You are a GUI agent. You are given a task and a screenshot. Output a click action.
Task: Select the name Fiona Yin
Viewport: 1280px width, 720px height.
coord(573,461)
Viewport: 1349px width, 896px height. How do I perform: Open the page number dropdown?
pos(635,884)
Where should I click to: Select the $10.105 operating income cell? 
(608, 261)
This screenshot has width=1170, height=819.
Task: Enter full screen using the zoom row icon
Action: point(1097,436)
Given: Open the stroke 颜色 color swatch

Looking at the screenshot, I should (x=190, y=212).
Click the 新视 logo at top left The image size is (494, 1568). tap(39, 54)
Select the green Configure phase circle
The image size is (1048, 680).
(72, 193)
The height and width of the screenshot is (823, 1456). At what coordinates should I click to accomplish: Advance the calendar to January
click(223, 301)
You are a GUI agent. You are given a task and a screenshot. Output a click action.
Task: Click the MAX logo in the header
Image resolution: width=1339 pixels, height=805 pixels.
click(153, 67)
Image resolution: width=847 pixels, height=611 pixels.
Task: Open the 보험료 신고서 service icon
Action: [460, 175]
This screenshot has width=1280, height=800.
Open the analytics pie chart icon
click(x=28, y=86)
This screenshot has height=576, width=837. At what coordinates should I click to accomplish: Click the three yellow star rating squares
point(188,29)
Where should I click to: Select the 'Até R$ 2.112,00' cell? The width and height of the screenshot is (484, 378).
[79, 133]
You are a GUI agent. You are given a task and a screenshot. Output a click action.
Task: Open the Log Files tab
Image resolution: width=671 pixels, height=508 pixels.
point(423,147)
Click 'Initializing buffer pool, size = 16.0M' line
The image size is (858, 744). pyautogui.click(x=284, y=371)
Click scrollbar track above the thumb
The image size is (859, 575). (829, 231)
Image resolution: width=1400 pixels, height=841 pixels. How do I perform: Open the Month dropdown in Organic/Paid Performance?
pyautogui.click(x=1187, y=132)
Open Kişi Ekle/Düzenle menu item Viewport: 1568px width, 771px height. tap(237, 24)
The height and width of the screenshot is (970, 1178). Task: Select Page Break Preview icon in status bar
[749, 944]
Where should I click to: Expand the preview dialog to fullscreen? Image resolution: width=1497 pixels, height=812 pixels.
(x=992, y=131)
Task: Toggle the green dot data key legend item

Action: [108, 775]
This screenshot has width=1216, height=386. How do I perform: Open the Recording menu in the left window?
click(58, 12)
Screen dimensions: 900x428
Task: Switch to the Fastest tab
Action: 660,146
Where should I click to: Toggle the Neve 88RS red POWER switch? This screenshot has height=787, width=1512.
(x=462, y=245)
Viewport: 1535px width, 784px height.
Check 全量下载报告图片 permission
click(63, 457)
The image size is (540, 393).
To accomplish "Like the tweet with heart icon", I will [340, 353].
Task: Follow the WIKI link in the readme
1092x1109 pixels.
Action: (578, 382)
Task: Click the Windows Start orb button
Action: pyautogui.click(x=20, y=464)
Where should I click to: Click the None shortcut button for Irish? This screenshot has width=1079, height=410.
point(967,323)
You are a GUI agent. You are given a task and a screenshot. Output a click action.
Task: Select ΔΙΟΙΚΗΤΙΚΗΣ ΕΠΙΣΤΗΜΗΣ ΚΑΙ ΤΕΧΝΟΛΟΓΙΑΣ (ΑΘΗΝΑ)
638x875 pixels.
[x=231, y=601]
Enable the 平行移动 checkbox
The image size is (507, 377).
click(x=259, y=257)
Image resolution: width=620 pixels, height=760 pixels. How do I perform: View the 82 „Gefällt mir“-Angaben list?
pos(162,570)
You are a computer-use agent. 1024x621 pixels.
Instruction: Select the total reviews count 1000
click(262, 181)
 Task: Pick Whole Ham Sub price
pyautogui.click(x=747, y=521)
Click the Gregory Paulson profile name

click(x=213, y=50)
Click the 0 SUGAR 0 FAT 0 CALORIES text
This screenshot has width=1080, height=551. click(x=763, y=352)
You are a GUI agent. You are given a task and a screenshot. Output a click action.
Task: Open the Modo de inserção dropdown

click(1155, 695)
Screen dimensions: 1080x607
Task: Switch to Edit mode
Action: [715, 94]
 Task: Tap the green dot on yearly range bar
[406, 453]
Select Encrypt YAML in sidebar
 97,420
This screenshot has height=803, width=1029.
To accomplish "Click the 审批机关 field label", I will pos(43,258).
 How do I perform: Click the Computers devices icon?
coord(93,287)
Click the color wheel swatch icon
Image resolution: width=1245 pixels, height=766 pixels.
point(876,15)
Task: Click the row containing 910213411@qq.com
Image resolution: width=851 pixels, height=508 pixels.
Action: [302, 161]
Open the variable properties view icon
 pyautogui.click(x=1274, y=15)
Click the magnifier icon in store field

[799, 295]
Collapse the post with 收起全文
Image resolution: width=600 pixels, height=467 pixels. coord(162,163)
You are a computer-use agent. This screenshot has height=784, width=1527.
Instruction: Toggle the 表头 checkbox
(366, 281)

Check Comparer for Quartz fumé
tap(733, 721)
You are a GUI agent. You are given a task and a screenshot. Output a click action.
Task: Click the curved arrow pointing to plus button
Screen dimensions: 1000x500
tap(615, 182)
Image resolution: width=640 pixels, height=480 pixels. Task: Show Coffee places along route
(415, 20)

_ _ _ _ _ _ _

Requirement: Print the data again without any changes, beginning at the line that contains "Image resolution: width=1400" and stopping after the line that contains "point(967,323)".

Task response:
Image resolution: width=1400 pixels, height=841 pixels. How do I perform: Open the Month dropdown in Organic/Paid Performance?
pyautogui.click(x=1187, y=132)
Open Kişi Ekle/Düzenle menu item Viewport: 1568px width, 771px height. tap(237, 24)
The height and width of the screenshot is (970, 1178). Task: Select Page Break Preview icon in status bar
[749, 944]
Where should I click to: Expand the preview dialog to fullscreen? Image resolution: width=1497 pixels, height=812 pixels.
(x=992, y=131)
Task: Toggle the green dot data key legend item

Action: [108, 775]
This screenshot has width=1216, height=386. How do I perform: Open the Recording menu in the left window?
click(58, 12)
Screen dimensions: 900x428
Task: Switch to the Fastest tab
Action: 660,146
Where should I click to: Toggle the Neve 88RS red POWER switch? This screenshot has height=787, width=1512.
(x=462, y=245)
Viewport: 1535px width, 784px height.
Check 全量下载报告图片 permission
click(63, 457)
The image size is (540, 393).
To accomplish "Like the tweet with heart icon", I will [340, 353].
Task: Follow the WIKI link in the readme
1092x1109 pixels.
Action: (578, 382)
Task: Click the Windows Start orb button
Action: pyautogui.click(x=20, y=464)
Where should I click to: Click the None shortcut button for Irish? This screenshot has width=1079, height=410.
point(967,323)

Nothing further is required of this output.